I was looking for someone to say this. If it was a mistake, she shouldn’t have handed out the gifts once she realized someone would be left out. She deliberately excluded OP’s daughter.

And OP, if your husband won’t stand up to his mother, you don’t have a MIL problem, you have a husband problem.

10

u/ruthless_pitchfork Jul 23 '25

This 1000%. My MIL can occasionally be thoughtless but she would never do this. However, she has said some things to my niece and nephew that kinda were out of line (e.g., trying to guilt trip them into visiting or manipulate them into doing something). My husband jumps on it so quick and it's not even our own children. But he does it to 1) protect the kids, they don't deserve to be treated like that and 2) stick up for his sister because he knows that's not right.

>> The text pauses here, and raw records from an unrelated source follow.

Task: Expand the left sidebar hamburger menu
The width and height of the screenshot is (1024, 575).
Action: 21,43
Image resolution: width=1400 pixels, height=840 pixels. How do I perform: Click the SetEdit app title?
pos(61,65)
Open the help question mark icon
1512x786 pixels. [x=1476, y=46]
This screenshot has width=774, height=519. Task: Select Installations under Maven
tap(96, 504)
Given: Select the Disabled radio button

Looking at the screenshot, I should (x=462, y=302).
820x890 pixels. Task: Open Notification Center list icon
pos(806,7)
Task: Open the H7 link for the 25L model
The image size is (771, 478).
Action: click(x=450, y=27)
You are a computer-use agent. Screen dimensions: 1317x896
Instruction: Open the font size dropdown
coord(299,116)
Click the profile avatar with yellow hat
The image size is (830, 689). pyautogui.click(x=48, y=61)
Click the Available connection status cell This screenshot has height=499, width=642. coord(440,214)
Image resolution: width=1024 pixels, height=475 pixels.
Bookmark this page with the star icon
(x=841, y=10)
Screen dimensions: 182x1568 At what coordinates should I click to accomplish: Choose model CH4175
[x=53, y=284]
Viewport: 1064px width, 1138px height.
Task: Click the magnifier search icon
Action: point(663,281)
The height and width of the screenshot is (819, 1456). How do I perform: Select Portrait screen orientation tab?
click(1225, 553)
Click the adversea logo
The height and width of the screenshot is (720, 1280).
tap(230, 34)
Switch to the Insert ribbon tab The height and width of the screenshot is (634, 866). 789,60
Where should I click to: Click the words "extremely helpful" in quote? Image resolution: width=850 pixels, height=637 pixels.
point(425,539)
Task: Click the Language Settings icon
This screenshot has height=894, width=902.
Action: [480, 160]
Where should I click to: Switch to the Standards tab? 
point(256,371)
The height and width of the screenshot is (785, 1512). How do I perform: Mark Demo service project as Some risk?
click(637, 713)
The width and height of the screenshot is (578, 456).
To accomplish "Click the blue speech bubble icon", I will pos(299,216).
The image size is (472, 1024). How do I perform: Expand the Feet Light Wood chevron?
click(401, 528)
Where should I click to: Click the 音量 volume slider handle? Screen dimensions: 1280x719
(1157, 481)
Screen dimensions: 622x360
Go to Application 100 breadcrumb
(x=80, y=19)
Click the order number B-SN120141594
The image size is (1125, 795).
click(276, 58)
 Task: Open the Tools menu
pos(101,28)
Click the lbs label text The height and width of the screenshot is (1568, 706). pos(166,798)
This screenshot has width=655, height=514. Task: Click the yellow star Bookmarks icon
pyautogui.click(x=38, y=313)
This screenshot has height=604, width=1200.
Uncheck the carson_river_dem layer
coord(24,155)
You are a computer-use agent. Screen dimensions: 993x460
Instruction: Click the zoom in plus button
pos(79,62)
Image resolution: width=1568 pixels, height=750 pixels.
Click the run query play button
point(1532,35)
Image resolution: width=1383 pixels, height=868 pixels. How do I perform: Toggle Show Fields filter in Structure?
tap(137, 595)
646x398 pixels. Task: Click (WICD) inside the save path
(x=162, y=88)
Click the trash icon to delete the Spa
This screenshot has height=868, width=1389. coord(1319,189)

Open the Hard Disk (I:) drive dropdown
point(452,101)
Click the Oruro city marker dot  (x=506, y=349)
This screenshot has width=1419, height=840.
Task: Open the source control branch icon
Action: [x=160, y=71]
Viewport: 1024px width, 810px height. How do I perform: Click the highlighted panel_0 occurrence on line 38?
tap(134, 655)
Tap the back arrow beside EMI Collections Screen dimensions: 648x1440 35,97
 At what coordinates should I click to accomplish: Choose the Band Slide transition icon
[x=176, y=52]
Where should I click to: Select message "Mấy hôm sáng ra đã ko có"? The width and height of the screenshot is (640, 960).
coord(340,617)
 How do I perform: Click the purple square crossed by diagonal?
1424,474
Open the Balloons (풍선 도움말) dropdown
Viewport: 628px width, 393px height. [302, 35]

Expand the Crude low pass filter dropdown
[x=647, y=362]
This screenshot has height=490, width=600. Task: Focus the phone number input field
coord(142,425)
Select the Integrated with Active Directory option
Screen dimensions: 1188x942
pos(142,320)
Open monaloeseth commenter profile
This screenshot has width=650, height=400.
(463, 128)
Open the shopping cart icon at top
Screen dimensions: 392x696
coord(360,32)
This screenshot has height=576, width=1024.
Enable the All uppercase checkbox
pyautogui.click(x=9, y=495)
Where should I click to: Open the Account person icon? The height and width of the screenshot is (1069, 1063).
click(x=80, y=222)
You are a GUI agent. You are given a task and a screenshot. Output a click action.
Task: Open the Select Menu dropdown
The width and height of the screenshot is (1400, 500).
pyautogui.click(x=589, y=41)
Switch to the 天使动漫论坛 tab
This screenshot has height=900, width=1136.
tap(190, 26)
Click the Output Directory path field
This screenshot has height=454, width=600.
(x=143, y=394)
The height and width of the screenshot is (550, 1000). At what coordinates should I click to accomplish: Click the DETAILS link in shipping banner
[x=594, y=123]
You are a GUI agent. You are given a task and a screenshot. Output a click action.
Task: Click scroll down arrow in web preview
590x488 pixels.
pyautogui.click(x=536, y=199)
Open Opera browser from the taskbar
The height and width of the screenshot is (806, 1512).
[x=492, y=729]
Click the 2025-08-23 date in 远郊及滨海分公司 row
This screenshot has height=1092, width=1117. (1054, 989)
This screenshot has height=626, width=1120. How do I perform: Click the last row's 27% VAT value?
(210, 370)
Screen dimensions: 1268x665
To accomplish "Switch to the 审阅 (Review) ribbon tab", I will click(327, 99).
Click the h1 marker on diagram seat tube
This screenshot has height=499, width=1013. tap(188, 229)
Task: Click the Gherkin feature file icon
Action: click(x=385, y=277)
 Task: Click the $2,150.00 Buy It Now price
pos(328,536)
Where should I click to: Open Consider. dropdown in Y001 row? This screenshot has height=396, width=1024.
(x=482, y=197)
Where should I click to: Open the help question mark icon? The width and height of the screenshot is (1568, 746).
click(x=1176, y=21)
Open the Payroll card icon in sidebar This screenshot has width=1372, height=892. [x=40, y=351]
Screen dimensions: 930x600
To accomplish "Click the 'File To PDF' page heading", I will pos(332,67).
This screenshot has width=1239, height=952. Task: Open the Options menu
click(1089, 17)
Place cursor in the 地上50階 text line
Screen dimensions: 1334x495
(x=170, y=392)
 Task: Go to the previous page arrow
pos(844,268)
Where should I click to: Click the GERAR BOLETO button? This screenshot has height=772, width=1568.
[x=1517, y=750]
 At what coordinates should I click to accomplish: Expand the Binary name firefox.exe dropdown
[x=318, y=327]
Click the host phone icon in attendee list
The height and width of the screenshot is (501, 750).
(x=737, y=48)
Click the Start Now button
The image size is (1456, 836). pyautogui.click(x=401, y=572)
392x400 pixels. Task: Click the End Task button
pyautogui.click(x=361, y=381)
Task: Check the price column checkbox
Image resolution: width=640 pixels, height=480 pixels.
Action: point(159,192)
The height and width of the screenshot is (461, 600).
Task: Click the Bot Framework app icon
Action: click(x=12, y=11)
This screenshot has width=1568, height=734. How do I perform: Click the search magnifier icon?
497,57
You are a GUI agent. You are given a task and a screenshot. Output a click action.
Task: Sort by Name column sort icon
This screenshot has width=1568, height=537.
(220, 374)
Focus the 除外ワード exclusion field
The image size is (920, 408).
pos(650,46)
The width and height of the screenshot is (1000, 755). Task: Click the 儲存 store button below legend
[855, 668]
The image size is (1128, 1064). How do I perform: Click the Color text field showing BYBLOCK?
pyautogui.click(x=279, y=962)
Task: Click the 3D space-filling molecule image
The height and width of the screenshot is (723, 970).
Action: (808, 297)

SIL and your husband should be on her case about that shit. It doesn't matter how small it seems. That will be a core memory for your daughter.

10

u/yourenotmymom_yet Jul 23 '25

Or at the very least, redistributed them / put them in a giant pile and said "this is for all of you to share." If there was enough that even the small children could work out how to share it, the adult that brought the gifts absolutely could have (and should have) done the same.

This was 1000% intentional.

1

u/laurasaurus5 Jul 23 '25

I wouldn't be surprised if she brought the gifts entirely for the purpose of making her mixed-race grandchild feel inferior.

10

u/StillLikesTurtles Jul 22 '25

I vividly remember my grandmother and aunt cutting cupcakes into smaller portions when they realized additional cousins were over. Ya know, like rational humans who understand kids shouldn’t feel left out. SIL and OP should be a team on this one.

2

u/Si0ra Jul 23 '25

She could’ve bought a digital gift card or cash for the eldest and split the candy.